Leading Musically
Title | Leading Musically PDF eBook |
Author | Dag Jansson |
Publisher | Routledge |
Pages | 455 |
Release | 2018-04-17 |
Genre | Music |
ISBN | 1351672800 |
Musical leadership is associated with a specific profession—the conductor—as well as being a colloquial metaphor for human communication and cooperation at its best. This book examines what musical leadership is, by delving into the choral conductor role, what goes on in the music-making moment and what it takes to do it well. One of the unique features of the musical ensemble is the simultaneity of collective discipline and individual expression. Music is therefore a potent laboratory for understanding the leadership act in the space between leader and team. The musical experience is used to shed light on leading and following more broadly, by linking it to themes such as authority, control, empowerment, intersubjectivity, sensemaking and charisma. Jansson develops the argument that musical leadership involves the combination of strong power and deep sensitivity, a blend that might be equally valid in other leadership domains. Aesthetic knowledge and musical perception therefore offer untapped potential for leadership and organisational development outside the art domain.
Voice Leading
Title | Voice Leading PDF eBook |
Author | David Huron |
Publisher | MIT Press |
Pages | 273 |
Release | 2016-08-26 |
Genre | Music |
ISBN | 026233545X |
An accessible scientific explanation for the traditional rules of voice leading, including an account of why listeners find some musical textures more pleasing than others. Voice leading is the musical art of combining sounds over time. In this book, David Huron offers an accessible account of the cognitive and perceptual foundations for this practice. Drawing on decades of scientific research, including his own award-winning work, Huron offers explanations for many practices and phenomena, including the perceptual dominance of the highest voice, chordal-tone doubling, direct octaves, embellishing tones, and the musical feeling of sounds “leading” somewhere. Huron shows how traditional rules of voice leading align almost perfectly with modern scientific accounts of auditory perception. He also reviews pertinent research establishing the role of learning and enculturation in auditory and musical perception.

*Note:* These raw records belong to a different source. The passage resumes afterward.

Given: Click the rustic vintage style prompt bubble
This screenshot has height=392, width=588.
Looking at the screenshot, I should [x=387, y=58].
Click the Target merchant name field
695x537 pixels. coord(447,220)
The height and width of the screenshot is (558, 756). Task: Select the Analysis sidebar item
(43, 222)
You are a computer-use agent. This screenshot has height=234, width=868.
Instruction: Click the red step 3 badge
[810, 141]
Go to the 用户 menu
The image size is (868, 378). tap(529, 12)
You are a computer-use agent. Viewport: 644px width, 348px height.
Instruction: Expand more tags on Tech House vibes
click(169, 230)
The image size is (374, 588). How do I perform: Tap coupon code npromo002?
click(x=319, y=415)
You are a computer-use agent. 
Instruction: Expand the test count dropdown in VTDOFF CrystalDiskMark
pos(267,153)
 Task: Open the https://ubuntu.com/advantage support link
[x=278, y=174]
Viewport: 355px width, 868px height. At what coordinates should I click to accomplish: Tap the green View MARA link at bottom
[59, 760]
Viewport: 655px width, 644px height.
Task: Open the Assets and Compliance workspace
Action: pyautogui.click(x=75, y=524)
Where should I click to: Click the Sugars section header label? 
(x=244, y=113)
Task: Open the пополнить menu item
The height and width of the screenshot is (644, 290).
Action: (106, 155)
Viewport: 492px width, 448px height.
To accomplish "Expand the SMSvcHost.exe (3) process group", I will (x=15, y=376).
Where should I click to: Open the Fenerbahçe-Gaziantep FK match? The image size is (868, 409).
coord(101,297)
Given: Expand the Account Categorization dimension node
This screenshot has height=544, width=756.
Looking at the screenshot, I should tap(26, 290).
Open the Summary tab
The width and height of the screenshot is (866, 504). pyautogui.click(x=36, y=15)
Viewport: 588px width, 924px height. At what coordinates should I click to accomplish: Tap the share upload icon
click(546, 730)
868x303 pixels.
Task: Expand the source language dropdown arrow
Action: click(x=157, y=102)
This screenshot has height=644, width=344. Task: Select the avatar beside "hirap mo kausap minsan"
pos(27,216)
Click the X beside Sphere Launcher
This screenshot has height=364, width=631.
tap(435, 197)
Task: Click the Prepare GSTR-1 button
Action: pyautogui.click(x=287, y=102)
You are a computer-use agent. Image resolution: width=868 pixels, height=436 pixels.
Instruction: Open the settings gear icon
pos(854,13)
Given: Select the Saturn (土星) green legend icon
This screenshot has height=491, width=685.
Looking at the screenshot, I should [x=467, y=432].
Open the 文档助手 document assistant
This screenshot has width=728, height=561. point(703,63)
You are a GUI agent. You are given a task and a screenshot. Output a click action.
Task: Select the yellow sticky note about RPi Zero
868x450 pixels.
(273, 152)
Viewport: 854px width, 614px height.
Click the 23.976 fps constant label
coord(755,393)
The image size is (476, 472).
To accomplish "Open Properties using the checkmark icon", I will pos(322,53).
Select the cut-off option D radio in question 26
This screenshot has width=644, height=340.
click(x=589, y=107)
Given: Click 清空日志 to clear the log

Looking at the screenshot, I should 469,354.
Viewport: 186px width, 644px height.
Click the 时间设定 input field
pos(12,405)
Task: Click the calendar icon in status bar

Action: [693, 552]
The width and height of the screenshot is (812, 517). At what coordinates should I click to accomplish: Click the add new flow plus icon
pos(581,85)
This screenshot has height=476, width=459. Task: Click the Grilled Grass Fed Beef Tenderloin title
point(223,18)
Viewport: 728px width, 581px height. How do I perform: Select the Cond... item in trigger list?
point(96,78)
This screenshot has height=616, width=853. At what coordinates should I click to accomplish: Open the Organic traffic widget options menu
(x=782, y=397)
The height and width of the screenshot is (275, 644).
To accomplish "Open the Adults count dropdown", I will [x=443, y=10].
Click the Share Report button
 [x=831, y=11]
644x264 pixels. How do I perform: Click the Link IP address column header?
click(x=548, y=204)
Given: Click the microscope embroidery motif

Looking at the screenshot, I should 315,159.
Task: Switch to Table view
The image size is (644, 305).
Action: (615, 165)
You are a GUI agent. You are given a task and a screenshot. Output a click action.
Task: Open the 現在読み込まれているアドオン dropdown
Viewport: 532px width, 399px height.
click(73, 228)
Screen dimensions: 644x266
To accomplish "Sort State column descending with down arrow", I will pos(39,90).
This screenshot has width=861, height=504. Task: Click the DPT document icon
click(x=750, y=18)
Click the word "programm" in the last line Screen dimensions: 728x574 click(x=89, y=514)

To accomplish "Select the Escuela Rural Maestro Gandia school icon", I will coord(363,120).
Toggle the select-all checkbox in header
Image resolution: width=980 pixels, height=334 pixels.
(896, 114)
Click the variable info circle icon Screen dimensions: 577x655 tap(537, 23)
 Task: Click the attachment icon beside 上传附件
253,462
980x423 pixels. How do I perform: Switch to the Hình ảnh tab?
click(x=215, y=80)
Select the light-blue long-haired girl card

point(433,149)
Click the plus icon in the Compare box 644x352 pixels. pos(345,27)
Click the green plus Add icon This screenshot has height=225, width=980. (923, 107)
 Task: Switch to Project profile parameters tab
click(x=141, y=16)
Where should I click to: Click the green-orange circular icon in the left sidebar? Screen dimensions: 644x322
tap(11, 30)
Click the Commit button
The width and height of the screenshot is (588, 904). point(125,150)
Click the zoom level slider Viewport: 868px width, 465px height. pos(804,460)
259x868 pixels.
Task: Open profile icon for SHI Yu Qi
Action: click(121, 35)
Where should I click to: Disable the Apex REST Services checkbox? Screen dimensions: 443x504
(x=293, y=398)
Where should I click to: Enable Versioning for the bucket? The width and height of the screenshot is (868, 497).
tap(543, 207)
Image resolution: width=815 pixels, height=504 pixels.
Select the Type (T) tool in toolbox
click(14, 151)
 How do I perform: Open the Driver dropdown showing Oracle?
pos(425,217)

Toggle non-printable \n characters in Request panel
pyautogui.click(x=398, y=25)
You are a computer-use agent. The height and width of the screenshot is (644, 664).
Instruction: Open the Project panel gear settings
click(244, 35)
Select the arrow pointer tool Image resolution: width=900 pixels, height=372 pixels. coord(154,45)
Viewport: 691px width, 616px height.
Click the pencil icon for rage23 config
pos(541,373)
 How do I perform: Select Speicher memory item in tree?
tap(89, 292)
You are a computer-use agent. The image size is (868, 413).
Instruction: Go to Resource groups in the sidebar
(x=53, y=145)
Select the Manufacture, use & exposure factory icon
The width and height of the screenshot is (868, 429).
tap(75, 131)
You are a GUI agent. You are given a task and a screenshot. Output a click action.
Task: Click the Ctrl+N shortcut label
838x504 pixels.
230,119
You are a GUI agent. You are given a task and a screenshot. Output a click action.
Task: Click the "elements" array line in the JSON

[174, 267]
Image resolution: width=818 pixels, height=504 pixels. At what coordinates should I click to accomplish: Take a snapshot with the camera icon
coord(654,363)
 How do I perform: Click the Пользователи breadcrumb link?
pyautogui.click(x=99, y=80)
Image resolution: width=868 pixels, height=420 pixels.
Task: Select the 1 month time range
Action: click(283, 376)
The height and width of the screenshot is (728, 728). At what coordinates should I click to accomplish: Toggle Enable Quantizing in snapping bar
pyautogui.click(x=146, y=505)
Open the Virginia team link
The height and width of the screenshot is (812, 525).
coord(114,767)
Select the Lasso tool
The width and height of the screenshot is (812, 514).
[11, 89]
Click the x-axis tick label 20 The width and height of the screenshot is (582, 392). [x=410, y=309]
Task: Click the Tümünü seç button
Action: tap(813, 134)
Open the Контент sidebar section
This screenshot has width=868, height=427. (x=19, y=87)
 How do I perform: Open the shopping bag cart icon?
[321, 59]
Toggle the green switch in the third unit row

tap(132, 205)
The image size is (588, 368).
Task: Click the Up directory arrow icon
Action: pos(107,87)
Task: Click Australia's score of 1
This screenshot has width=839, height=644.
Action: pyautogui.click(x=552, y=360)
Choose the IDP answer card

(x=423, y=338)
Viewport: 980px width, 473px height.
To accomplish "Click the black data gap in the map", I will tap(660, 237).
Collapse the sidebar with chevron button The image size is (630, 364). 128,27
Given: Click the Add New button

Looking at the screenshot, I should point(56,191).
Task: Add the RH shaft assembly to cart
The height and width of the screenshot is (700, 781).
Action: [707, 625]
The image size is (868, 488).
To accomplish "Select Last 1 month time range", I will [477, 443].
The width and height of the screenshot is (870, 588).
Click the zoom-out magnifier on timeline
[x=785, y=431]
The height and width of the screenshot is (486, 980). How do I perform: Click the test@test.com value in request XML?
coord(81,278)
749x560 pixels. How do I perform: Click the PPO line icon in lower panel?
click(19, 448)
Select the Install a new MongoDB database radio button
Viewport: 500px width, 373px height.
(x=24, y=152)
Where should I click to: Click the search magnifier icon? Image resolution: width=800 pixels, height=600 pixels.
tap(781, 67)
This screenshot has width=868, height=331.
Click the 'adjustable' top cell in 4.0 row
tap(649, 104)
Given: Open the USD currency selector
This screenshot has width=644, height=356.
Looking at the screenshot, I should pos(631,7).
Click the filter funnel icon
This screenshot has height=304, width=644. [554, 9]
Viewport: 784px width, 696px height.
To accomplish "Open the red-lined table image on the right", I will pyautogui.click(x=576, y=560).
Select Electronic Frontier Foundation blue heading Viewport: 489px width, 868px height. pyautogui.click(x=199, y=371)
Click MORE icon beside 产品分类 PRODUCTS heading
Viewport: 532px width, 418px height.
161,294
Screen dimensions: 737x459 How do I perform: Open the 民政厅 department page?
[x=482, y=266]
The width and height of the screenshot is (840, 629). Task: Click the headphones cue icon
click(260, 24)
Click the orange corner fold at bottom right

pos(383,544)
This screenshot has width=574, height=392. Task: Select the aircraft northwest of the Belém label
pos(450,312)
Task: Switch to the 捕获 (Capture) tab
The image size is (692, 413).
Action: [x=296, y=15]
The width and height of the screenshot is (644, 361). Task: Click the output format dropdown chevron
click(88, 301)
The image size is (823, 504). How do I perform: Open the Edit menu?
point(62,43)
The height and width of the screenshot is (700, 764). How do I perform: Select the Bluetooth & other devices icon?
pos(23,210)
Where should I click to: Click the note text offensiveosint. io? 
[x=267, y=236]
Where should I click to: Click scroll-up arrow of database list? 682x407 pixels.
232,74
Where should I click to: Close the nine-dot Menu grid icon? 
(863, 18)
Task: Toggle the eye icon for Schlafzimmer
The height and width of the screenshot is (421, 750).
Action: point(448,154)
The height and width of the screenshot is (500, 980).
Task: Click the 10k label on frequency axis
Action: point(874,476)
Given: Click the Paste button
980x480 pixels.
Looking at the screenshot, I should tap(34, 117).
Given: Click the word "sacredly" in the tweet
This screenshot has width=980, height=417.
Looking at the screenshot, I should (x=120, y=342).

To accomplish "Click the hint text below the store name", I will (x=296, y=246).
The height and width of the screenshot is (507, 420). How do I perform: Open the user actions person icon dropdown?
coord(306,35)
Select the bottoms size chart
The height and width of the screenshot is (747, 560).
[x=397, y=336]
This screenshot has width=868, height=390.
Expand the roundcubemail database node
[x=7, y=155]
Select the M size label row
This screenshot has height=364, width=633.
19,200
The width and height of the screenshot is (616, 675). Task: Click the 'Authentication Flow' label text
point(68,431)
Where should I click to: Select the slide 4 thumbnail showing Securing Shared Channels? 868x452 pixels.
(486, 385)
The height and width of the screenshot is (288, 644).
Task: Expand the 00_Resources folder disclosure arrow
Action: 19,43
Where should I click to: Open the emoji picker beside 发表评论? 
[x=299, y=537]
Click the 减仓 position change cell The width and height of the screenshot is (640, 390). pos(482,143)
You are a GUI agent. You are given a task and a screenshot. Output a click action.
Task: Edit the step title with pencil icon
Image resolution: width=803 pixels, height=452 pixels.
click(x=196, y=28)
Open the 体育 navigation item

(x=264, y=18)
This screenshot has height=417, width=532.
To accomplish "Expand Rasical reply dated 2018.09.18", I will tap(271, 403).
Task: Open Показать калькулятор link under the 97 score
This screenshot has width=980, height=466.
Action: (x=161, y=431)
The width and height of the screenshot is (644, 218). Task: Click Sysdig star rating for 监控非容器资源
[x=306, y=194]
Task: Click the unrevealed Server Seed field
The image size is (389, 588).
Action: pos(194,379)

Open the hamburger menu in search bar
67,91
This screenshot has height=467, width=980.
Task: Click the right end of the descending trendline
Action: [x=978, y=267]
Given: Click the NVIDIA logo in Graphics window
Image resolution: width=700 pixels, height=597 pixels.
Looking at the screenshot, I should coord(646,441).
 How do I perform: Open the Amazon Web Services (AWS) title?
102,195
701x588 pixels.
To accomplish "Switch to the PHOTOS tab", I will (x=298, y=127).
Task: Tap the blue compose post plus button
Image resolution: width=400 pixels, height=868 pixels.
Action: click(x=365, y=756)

Voice leading has long been taught with reference to Baroque chorale-style part-writing, yet there exist many more musical styles and practices. The traditional emphasis on Baroque part-writing understandably leaves many musicians wondering why they are taught such an archaic and narrow practice in an age of stylistic diversity. Huron explains how and why Baroque voice leading continues to warrant its central pedagogical status. Expanding beyond choral-style writing, Huron shows how established perceptual principles can be used to compose, analyze, and critically understand any kind of acoustical texture from tune-and-accompaniment songs and symphonic orchestration to jazz combo arranging and abstract electroacoustic music. Finally, he offers a psychological explanation for why certain kinds of musical textures are more likely to be experienced by listeners as pleasing.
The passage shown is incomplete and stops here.